• **WORK TO COMPLETE**
Only the lines from the line containing "По электронной почте (37, 2407)" to the end of the material belong in the copy; set them down exactly, without pictures.
........
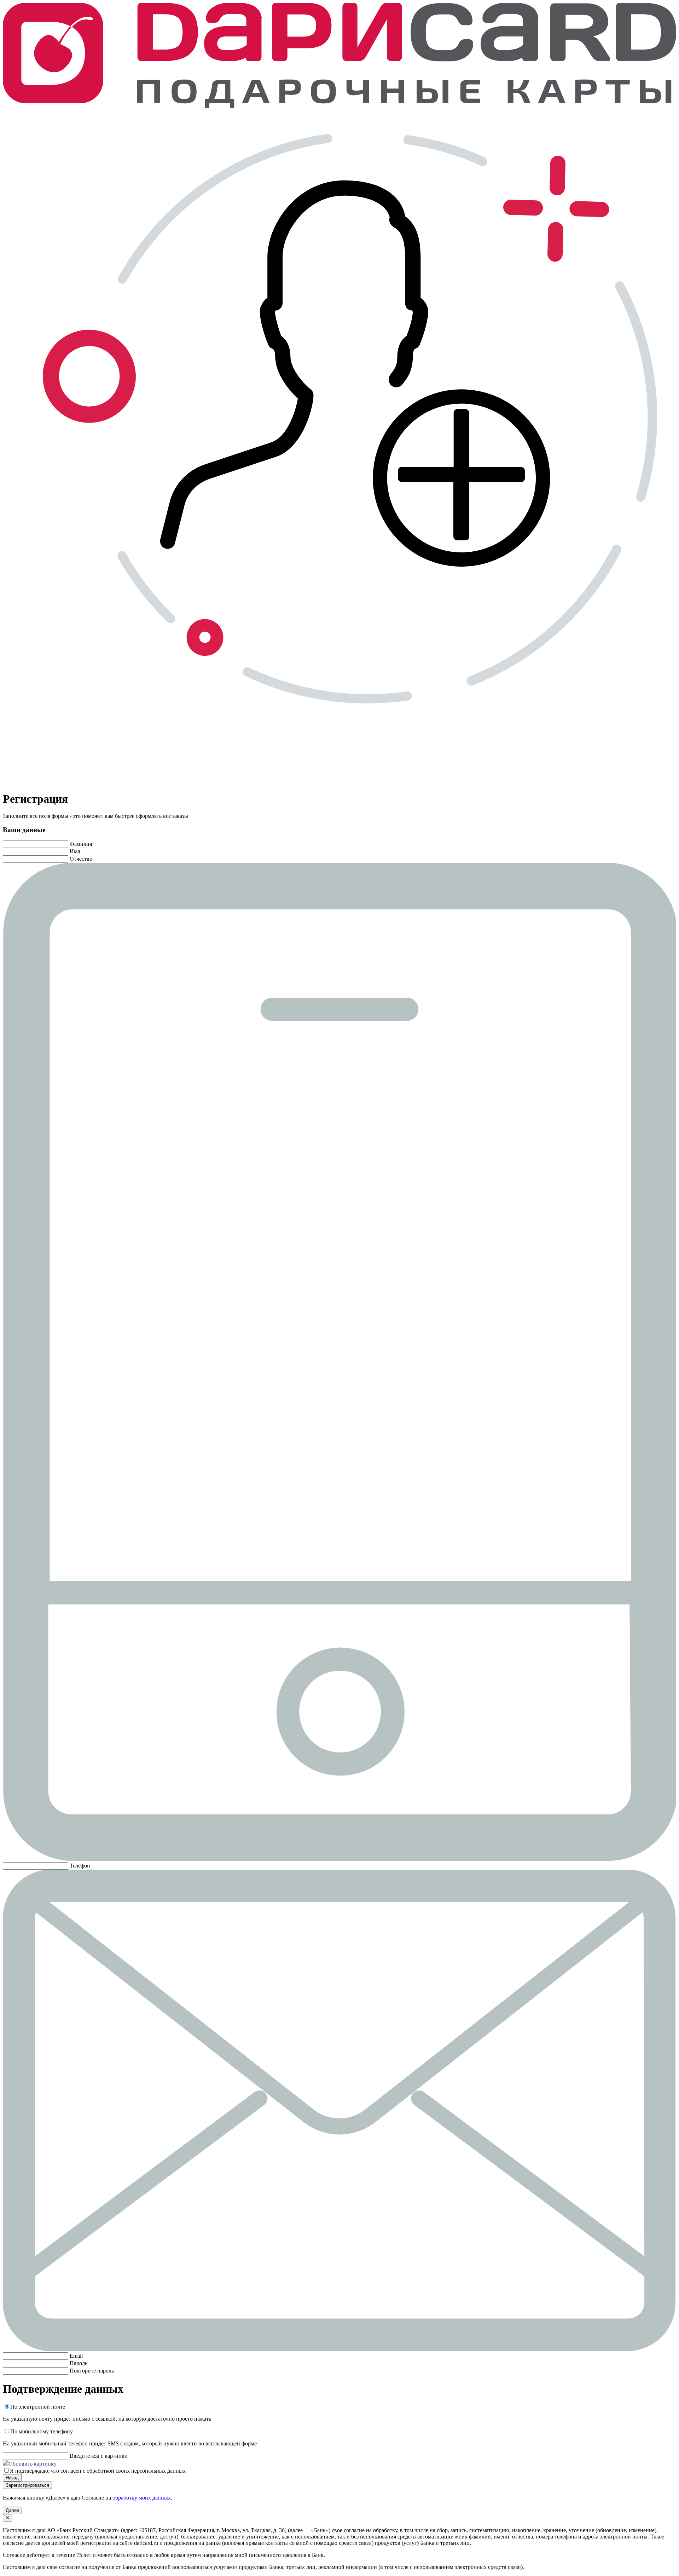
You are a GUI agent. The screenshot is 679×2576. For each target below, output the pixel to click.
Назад (12, 2477)
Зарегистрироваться (27, 2485)
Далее (12, 2510)
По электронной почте (37, 2407)
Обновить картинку (32, 2464)
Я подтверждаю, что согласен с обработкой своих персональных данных (98, 2471)
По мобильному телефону (41, 2431)
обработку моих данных (141, 2498)
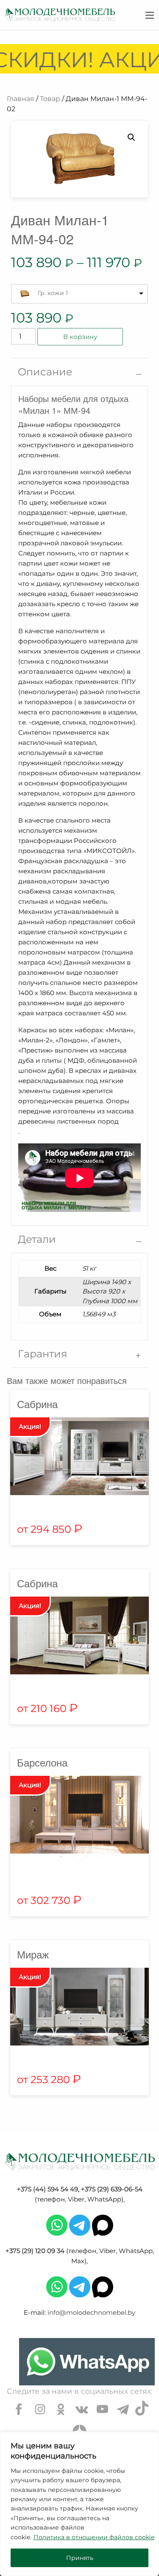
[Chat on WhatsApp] (87, 2361)
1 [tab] (60, 1856)
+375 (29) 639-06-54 (111, 2189)
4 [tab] (99, 1856)
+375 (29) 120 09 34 (35, 2251)
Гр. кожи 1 (53, 293)
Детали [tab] (37, 1239)
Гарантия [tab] (42, 1354)
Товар (50, 99)
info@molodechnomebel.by (91, 2312)
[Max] (102, 2225)
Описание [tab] (45, 372)
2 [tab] (73, 1856)
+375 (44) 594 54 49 (47, 2189)
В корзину (80, 337)
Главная (20, 99)
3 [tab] (86, 1856)
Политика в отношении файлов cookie (93, 2537)
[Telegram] (79, 2225)
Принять (79, 2558)
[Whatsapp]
........
• **SOLUTION TO THE EXERCISE**
По электронной почте (37, 2407)
Обновить картинку (32, 2464)
Я подтверждаю, что согласен с обработкой своих персональных данных (98, 2471)
По мобильному телефону (41, 2431)
обработку моих данных (141, 2498)
[Chat on WhatsApp] (87, 2361)
1 [tab] (60, 1856)
+375 (29) 639-06-54 (111, 2189)
4 [tab] (99, 1856)
+375 (29) 120 09 34 (35, 2251)
Гр. кожи 1 (53, 293)
Детали [tab] (37, 1239)
Гарантия [tab] (42, 1354)
Товар (50, 99)
info@molodechnomebel.by (91, 2312)
[Max] (102, 2225)
Описание [tab] (45, 372)
2 [tab] (73, 1856)
+375 (44) 594 54 49 (47, 2189)
В корзину (80, 337)
Главная (20, 99)
3 [tab] (86, 1856)
Политика в отношении файлов cookie (93, 2537)
[Telegram] (79, 2225)
Принять (79, 2558)
[Whatsapp]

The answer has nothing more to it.